A group of American scientists from Stony Brook University has published research indicating that the Sahara was home to many marine creatures. The research was based on records from British expeditions in the early 1980s, as well as fossils collected from the Sahara Desert.
Not only rocks, scientists have also found many different fossils in the Sahara Desert. (Photo: Baidu)
According to paleontologist Maureen O’Leary, her team found fossils of catfish and sea snakes in the part of the desert located within Mali. She also noted that 50-100 million years ago, the northern region of Mali was a mangrove forest and a habitat for many mollusk species. At the end of the Cretaceous period and the beginning of the Paleogene, mollusks evolved into giant marine creatures, such as 1.6-meter-long catfish, 12-meter-long sea snakes, and 1.2-meter-long pycnodont fish.
In 1902, archaeologists discovered a 36-million-year-old fossil of a whale located in the Sahara Desert in Egypt. While searching for more fossils in the area, additional whale bones were found in a depression later named Wadi Al-Hitan, which means the Valley of Whales. Scientists believe that intense geological activities over millions of years caused the seabed to rise, transforming this region into the continent we know today.
However, the “oasis period” eventually came to an end. Scientists attribute this change to the axial precession of the Earth. Specifically, the Earth’s axial tilt shifted from 22.1 degrees to 24.5 degrees over a cycle.

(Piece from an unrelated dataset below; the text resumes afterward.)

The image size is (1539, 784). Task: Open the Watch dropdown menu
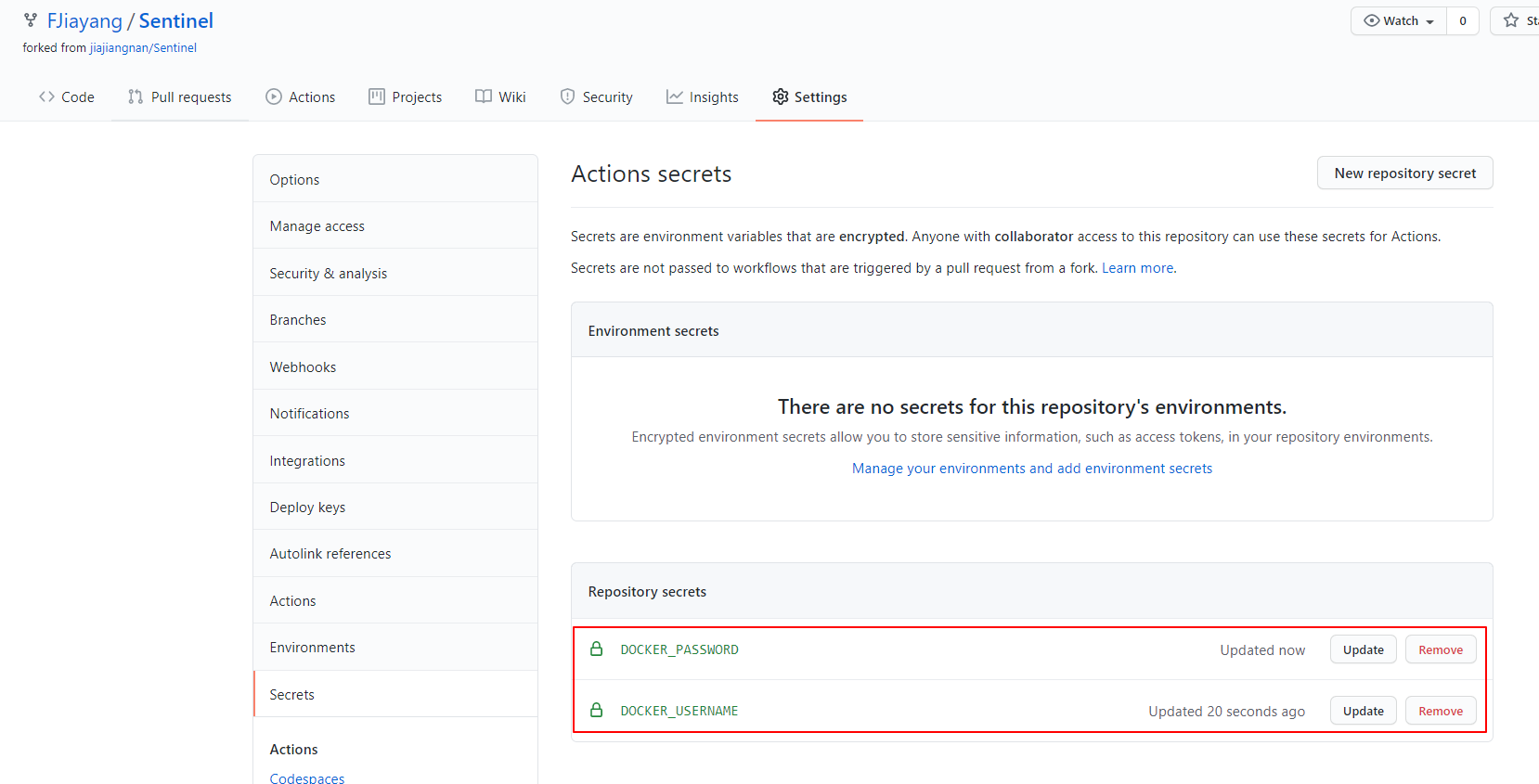click(1398, 20)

Fossils of ancient animals found beneath the sands of the Sahara. (Photo: Baidu)
Axial precession is the slow and gradual change of the Earth in the direction of its rotational axis. This movement is caused by the torque exerted by the Earth and Sun system. It directly affects the tilt at which sunlight strikes the Earth’s surface. The current axial tilt of the Earth is approximately 23.43 degrees.

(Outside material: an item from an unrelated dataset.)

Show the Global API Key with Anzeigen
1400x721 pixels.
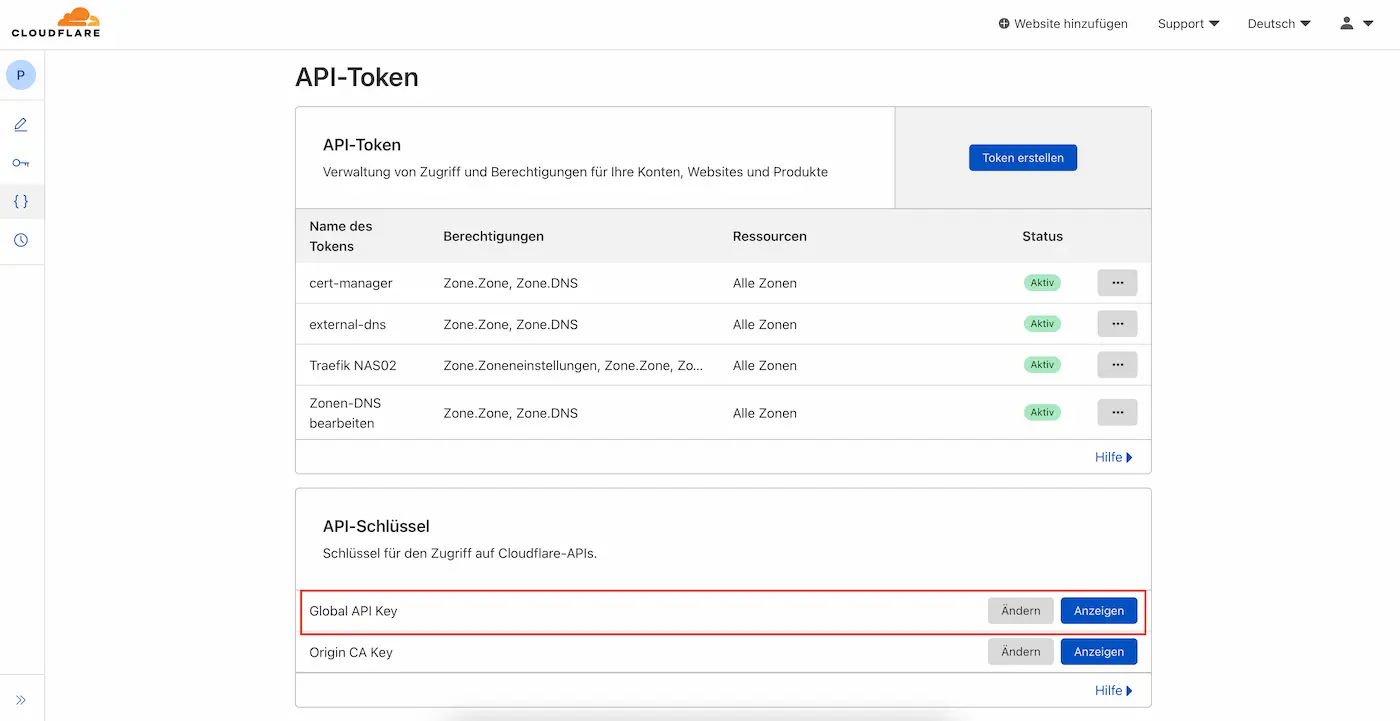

From this, we can understand that the Earth’s rotational axis does not always point toward the same star (the North Star) but rotates in a clockwise manner, causing the Earth to move similarly to a spinning top. A complete cycle of axial precession takes about 25,700 years.
The axial precession of the Earth will cause periodic changes in the amount of solar energy received by the Sahara Desert and its surrounding areas. Additionally, the summer monsoon winds of the Sahara frequently shift from strong to weak and vice versa. Therefore, when the summer monsoon is stronger, oases in the Sahara have been transformed into dry deserts.